The $70 million in new financing will specifically be dedicated to increasing awareness of Koho’s current products, which Eberhard said position Koho well in the market, but are still in the early days of awareness and macro adoption. “[There is] an enormous amount of work left to do on the products that we have in-market,” the CEO said.
Eberhard hinted that Koho may be looking into other product possibilities as well, but emphasized the focus for the next 12 months is on the adoption of its current offerings.
Awareness and adoption represent key areas of focus, as well as challenges, for Canadian neobank or challenger bank startups like Koho.
Canadian consumers turning to challenger-style banks has increased in recent years. Ernst & Young’s Global FinTech Adoption Index for 2019 found that FinTech adoption in Canada had increased from 18 percent to 50 percent since 2017. Reasons listed as driving consumers to FinTech services include better rates and fees, ease of setting up an account, and more innovative products and services – all things that FinTechs like Koho, Neo Financial, Wealthsimple and others tout as key to their offerings. However, challenges remain as most Canadians still opt to use incumbent financial institutions for their banking needs.
The COVID-19 pandemic has presented an opportunity for such digital-first offerings, having significantly changed the Canadian banking industry. Many Canadian banks have increased their focus on digital-first, with reports noting rapid acceleration and changes in consumer expectations. However, it is still too early to tell the exact effect the digital transformation of the past year will have on the sector and what it will mean for challenger banks.
“Consumers today have high expectations for the banking experience,” said Drive Capital partner Chris Olsen. “They’re looking to challenger banks to provide an elegant, mobile-first solution. Canadians are already turning to KOHO for their financial services and we expect this to accelerate going forward.”
RELATED: As it launches savings accounts, Koho looks to increase “appeal and utility” as challenger bank
This past year has also seen the acceleration of conversations and plans around the modernization of Canada’s payments infrastructure, something that has long-favoured the country’s Big Bank oligarchy and created difficulties for startups like Koho.

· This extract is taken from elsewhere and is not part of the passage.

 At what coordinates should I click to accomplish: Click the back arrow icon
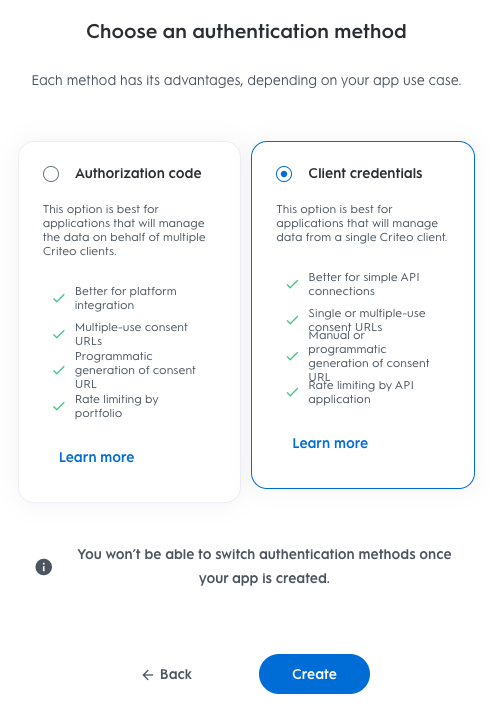point(148,675)
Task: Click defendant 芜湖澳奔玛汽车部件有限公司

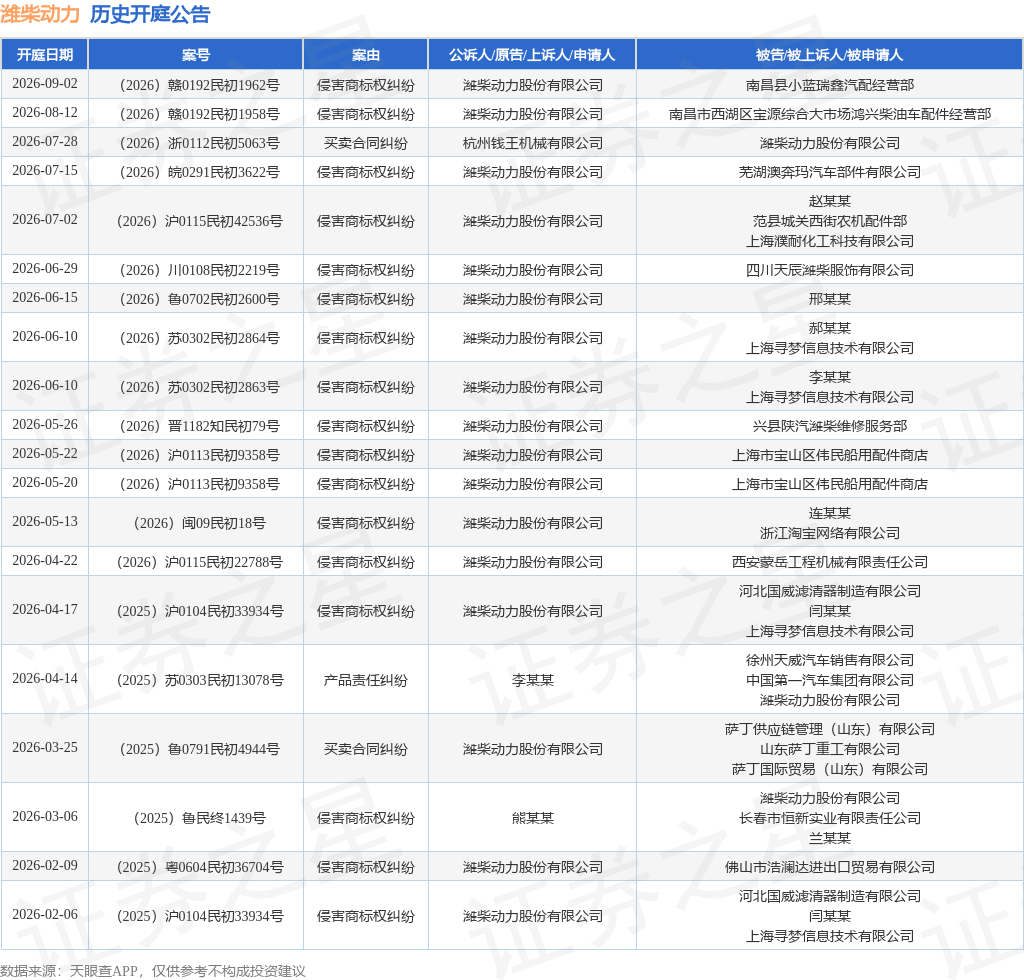Action: [829, 172]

Along with restrictions to even acquiring a banking license, which technically restricts companies like Koho from being an official challenger bank, Koho and other FinTech players have been pushing for changes to open banking and the country’s upcoming real-time payments system; conversations around which are going on right now.
Canadian Fintechs, which are hoping to see some changes that open up the market to digital financial service competition, have expressed hesitancy around decisions like bringing on Interac and Mastercard for Canada’s real-time payments system, as well as frustration about the open banking consultation process and conversations.

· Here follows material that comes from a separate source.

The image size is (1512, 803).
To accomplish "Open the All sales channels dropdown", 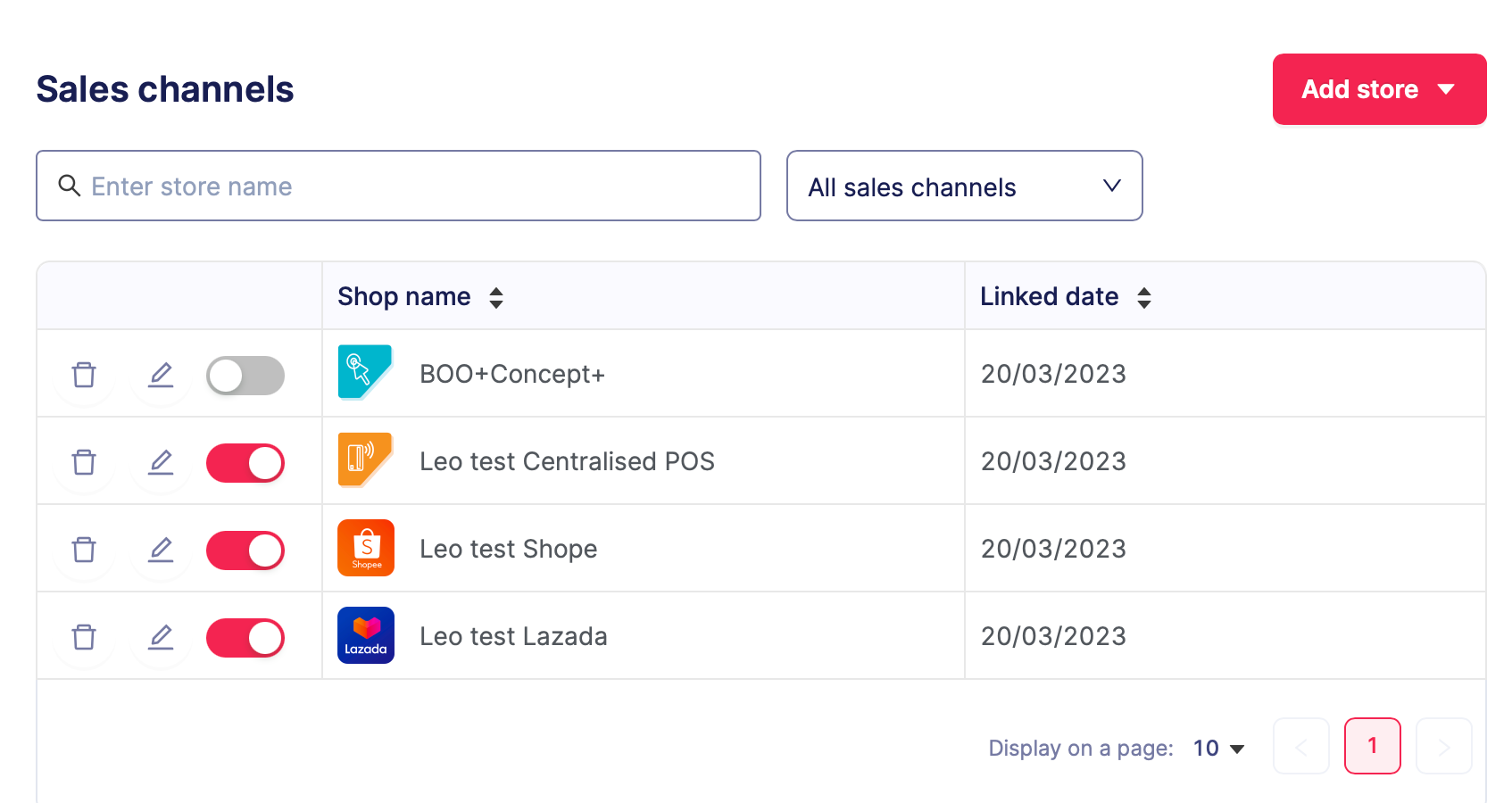I will pos(964,186).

“Koho is a leader and has both the responsibility and opportunity to be a market-defining company and a leader, not just in terms of the consumer FinTech space but in terms of the Canadian regulatory payments ecosystem,” said Eberhard. “I think that we represent a user base, which has not traditionally been served well and I think that Koho brings that user base to bear when we’re having these conversations about regulations … we think it has less to do with Koho and more to do with what is the right thing for Canadians.”